**Arbeitsaufträge**
**a.** Was ist laut dem Text zur Schwedischen Koalition mit deren Maßnahmen bisher noch nicht geschehen?
**b.** Gib aus dem Text zur Schwedischen Koalition die Stelle zwischen „Was lange währt, wird“ und „einer Kladde ähneln...“ einschließlich wörtlich wieder.

-------- Text --------

Was lange währt, wird endlich... gut? Nun ja, das muss sich erst noch zeigen. Sich eine fundierte Meinung über die inhaltlichen Schwerpunkte der Schwedischen Koalition zu bilden, ist nach wie vor schwierig. Offiziell vorgestellt wurden die Maßnahmen nämlich immer noch nicht. Man kann sich da nur auf die Texte berufen, die durch die Presse geistern, die aber streckenweise eher einer Kladde ähneln...

-------- Datenübersicht --------

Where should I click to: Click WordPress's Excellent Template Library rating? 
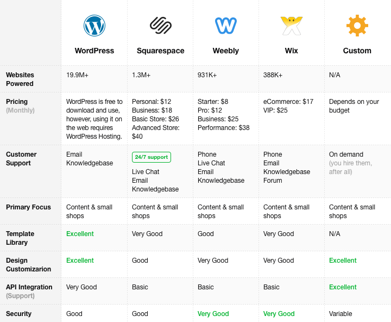click(x=80, y=234)
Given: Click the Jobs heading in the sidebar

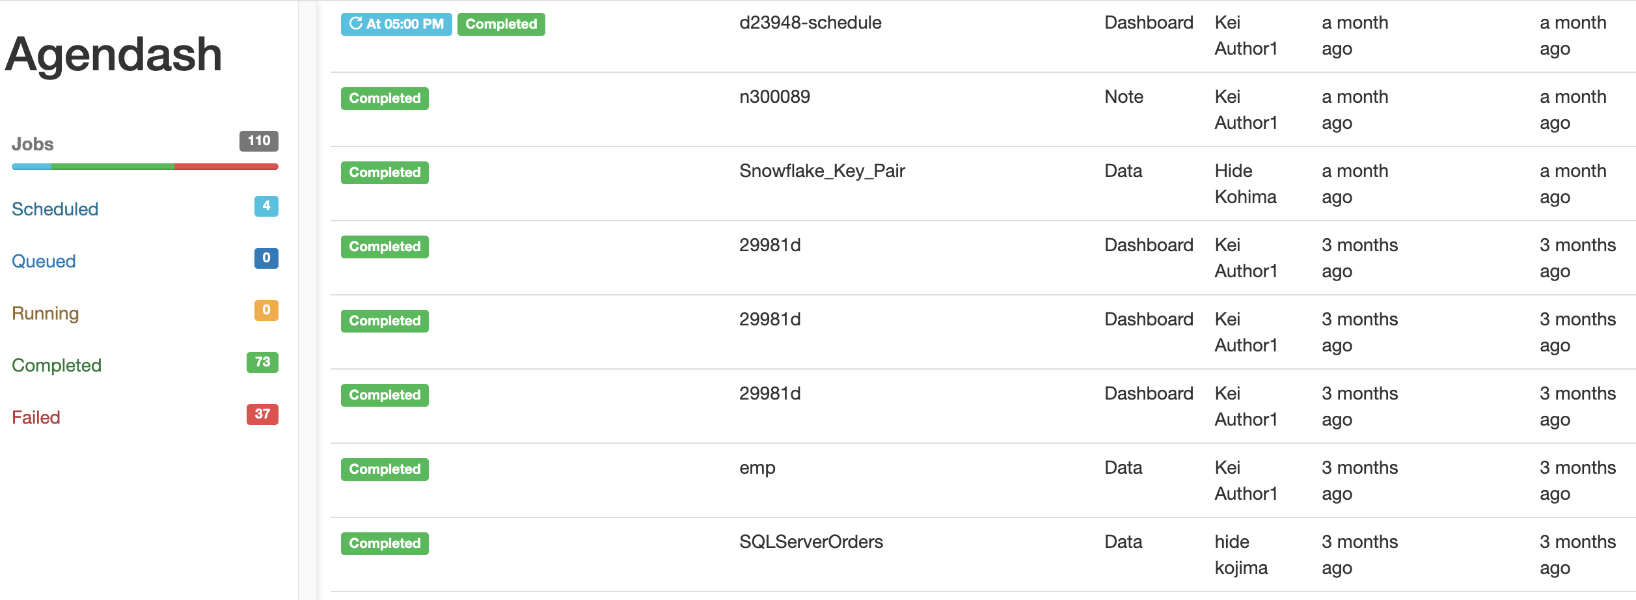Looking at the screenshot, I should click(x=33, y=144).
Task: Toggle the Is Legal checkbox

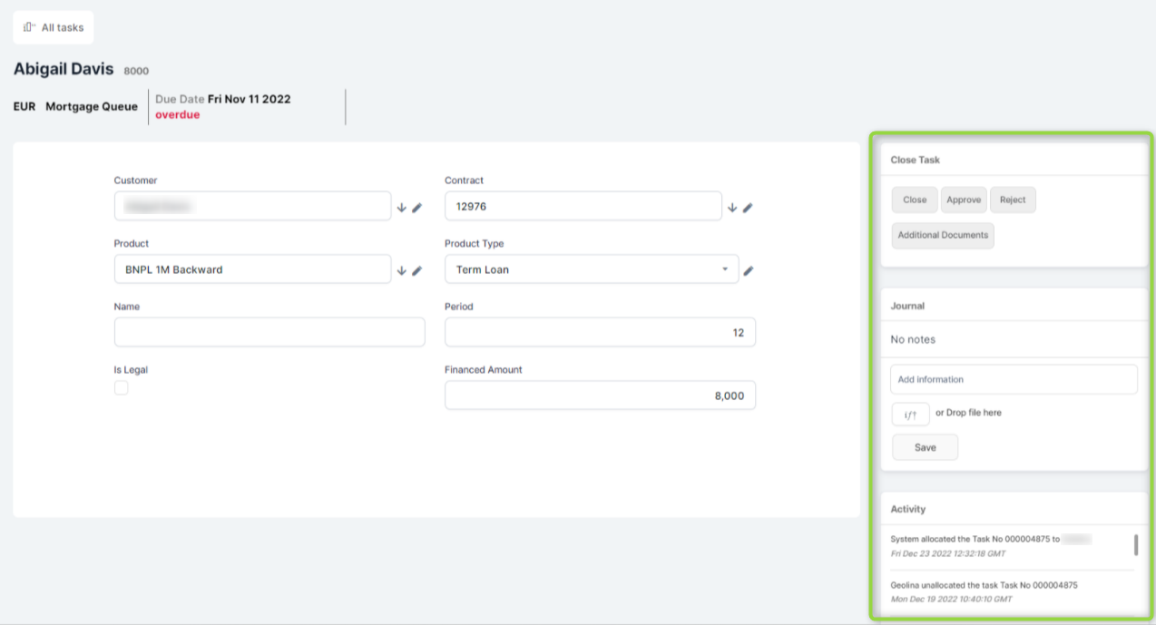Action: (x=122, y=388)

--------

**Lösungen**
**a.** Sie wurden noch nicht offiziell vorgestellt.

**b.**
Was lange währt, wird endlich... gut? Nun ja, das muss sich erst noch zeigen. Sich eine fundierte Meinung über die inhaltlichen Schwerpunkte der Schwedischen Koalition zu bilden, ist nach wie vor schwierig. Offiziell vorgestellt wurden die Maßnahmen nämlich immer noch nicht. Man kann sich da nur auf die Texte berufen, die durch die Presse geistern, die aber streckenweise eher einer Kladde ähneln...